• _WHAT THE TASK ASKS_: From the first line to the last, restate the data exactly, leaving out the images.
#####
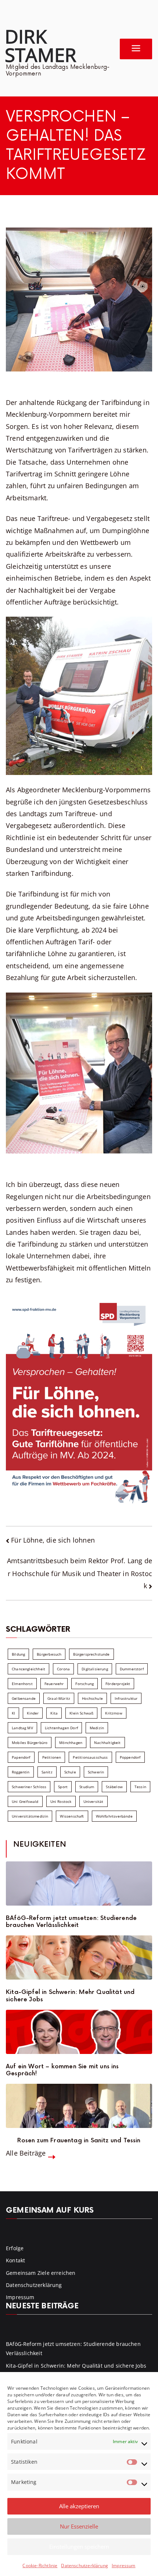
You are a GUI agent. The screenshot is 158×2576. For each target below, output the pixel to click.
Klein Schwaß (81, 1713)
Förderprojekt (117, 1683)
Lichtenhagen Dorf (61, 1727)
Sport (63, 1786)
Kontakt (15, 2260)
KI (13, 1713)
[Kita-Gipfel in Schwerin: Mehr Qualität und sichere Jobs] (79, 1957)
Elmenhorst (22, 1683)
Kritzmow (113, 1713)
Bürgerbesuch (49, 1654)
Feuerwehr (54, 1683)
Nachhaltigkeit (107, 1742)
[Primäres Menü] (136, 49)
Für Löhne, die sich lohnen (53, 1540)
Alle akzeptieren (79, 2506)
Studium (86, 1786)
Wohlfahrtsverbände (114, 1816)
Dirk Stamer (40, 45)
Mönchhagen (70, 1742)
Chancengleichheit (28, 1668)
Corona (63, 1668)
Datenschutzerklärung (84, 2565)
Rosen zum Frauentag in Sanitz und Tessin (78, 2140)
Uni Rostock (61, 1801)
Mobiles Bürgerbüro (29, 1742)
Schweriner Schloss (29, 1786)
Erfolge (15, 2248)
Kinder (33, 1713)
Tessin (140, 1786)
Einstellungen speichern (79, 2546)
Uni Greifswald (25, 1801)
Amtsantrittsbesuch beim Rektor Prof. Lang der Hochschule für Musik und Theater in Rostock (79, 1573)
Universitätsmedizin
#####
• _ANSWER TO THIS PROBLEM_:
You are a GUI agent. The screenshot is 158×2576. For each target below, output the pixel to click.
Klein Schwaß (81, 1713)
Förderprojekt (117, 1683)
Lichtenhagen Dorf (61, 1727)
Sport (63, 1786)
Kontakt (15, 2260)
KI (13, 1713)
[Kita-Gipfel in Schwerin: Mehr Qualität und sichere Jobs] (79, 1957)
Elmenhorst (22, 1683)
Kritzmow (113, 1713)
Bürgerbesuch (49, 1654)
Feuerwehr (54, 1683)
Nachhaltigkeit (107, 1742)
[Primäres Menü] (136, 49)
Für Löhne, die sich lohnen (53, 1540)
Alle akzeptieren (79, 2506)
Studium (86, 1786)
Wohlfahrtsverbände (114, 1816)
Dirk Stamer (40, 45)
Mönchhagen (70, 1742)
Chancengleichheit (28, 1668)
Corona (63, 1668)
Datenschutzerklärung (84, 2565)
Rosen zum Frauentag in Sanitz und Tessin (78, 2140)
Uni Rostock (61, 1801)
Mobiles Bürgerbüro (29, 1742)
Schweriner Schloss (29, 1786)
Erfolge (15, 2248)
Kinder (33, 1713)
Tessin (140, 1786)
Einstellungen speichern (79, 2546)
Uni Greifswald (25, 1801)
Amtsantrittsbesuch beim Rektor Prof. Lang der Hochschule für Musik und Theater in Rostock (79, 1573)
Universitätsmedizin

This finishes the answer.